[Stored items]
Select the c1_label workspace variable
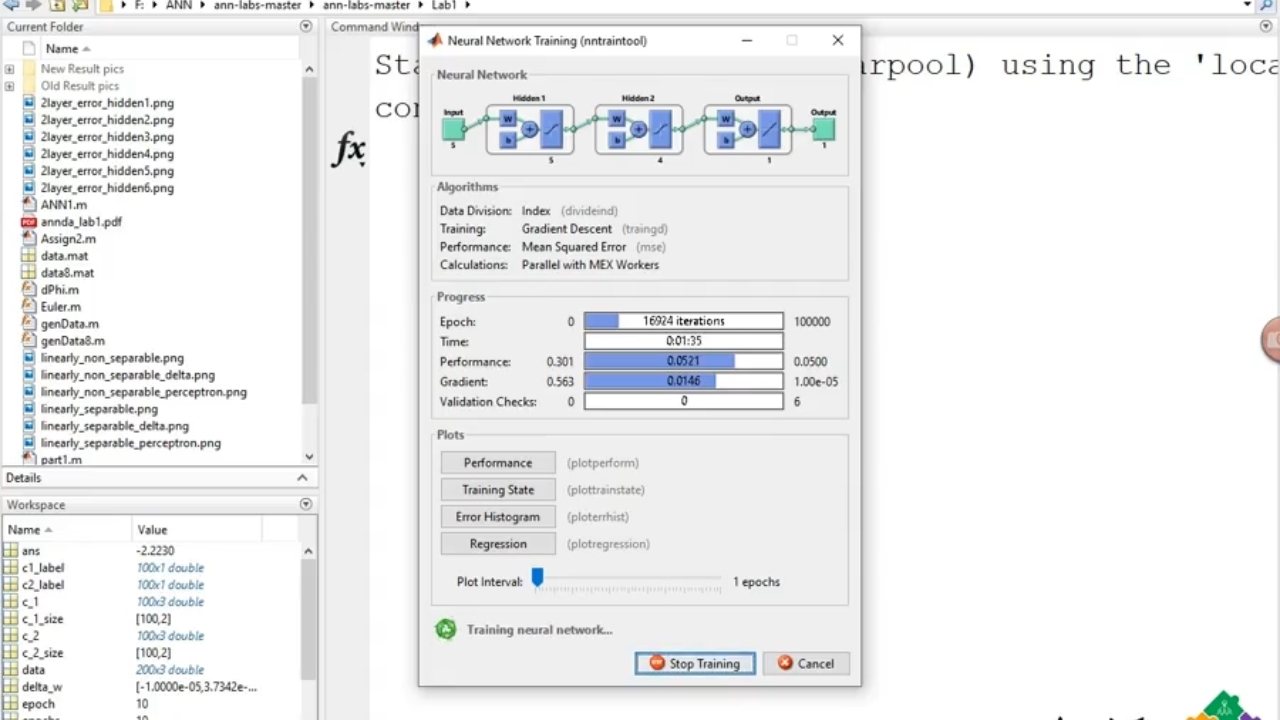The width and height of the screenshot is (1280, 720). [42, 568]
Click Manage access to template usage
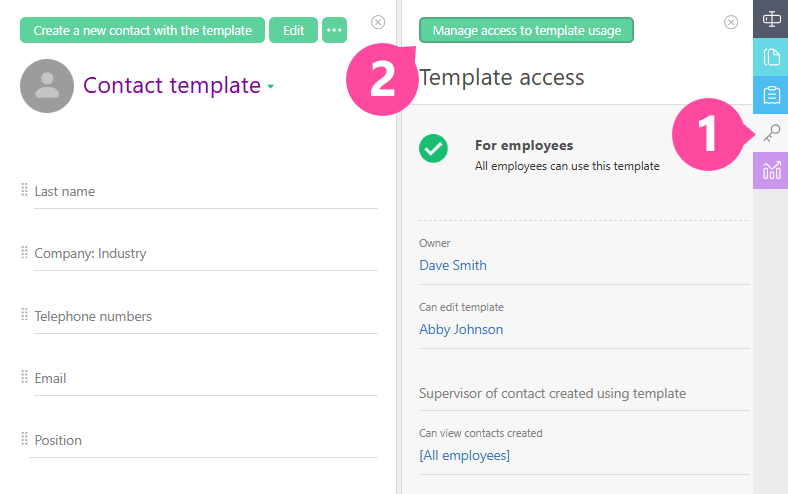 pos(526,30)
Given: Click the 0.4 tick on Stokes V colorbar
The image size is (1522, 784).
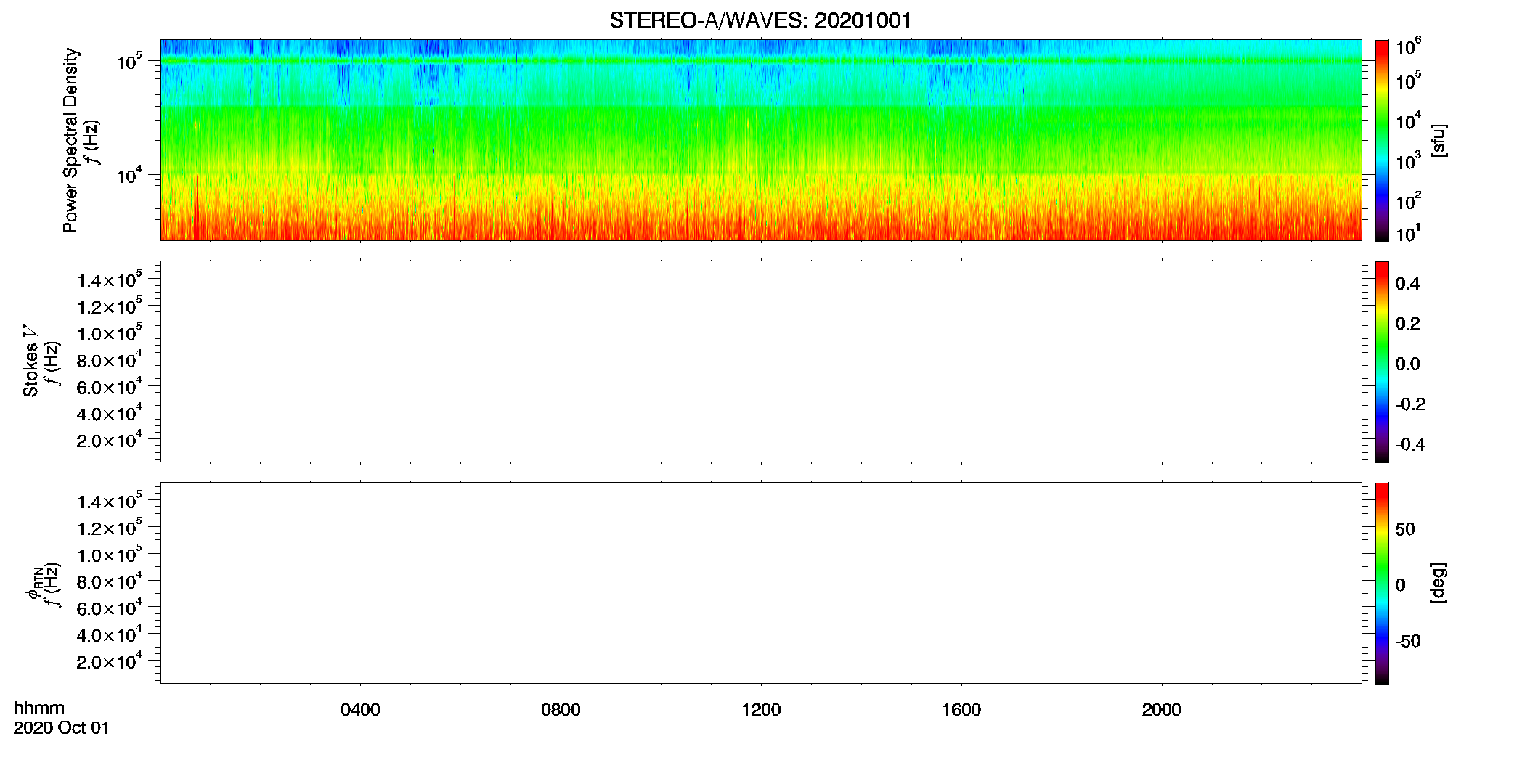Looking at the screenshot, I should 1407,284.
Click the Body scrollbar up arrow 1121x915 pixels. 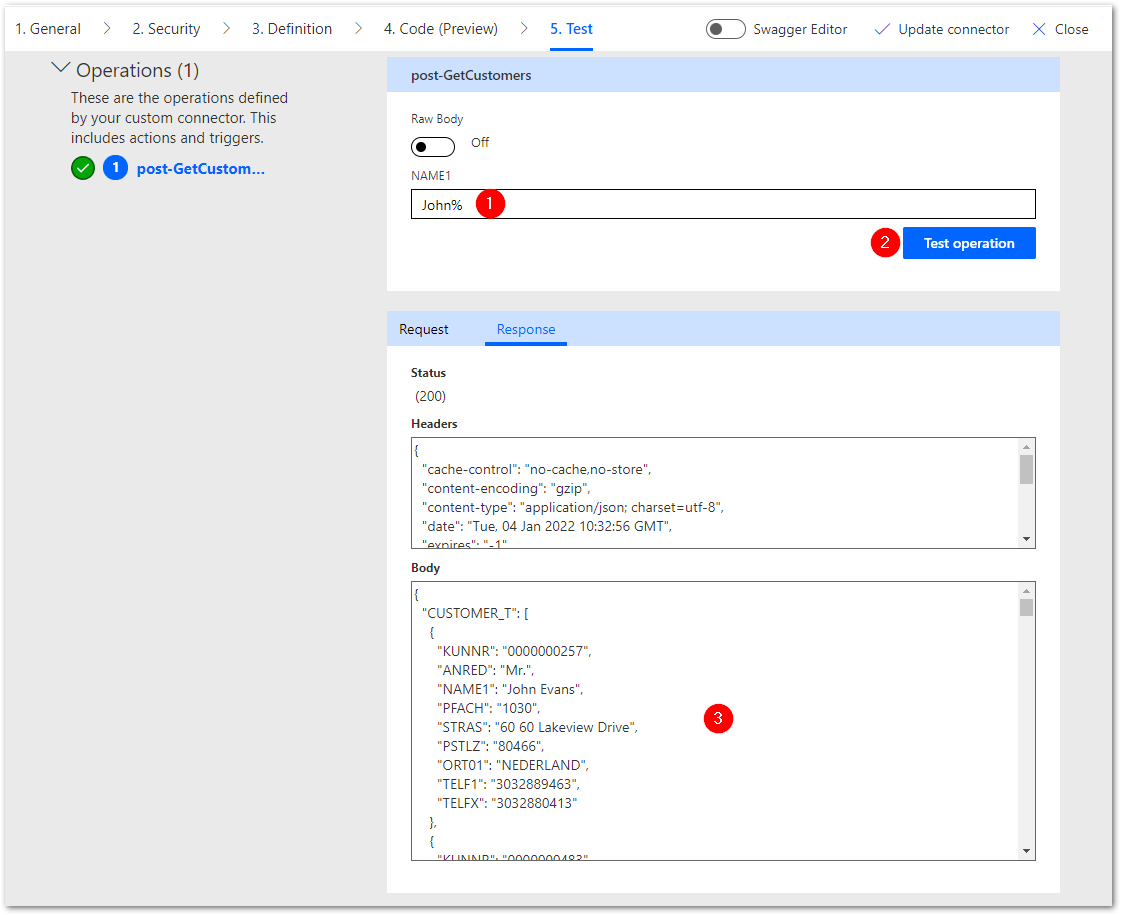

YOUR OBJECTIVE: Each line from the one holding "Click Manage access to template usage" down to the end of the records is to be reproduced unaltered, and the pictures are to be omitted.

RESPONSE:
Click Manage access to template usage
 pos(526,30)
Given: Click the 0.4 tick on Stokes V colorbar
The image size is (1522, 784).
Looking at the screenshot, I should 1407,284.
Click the Body scrollbar up arrow 1121x915 pixels. 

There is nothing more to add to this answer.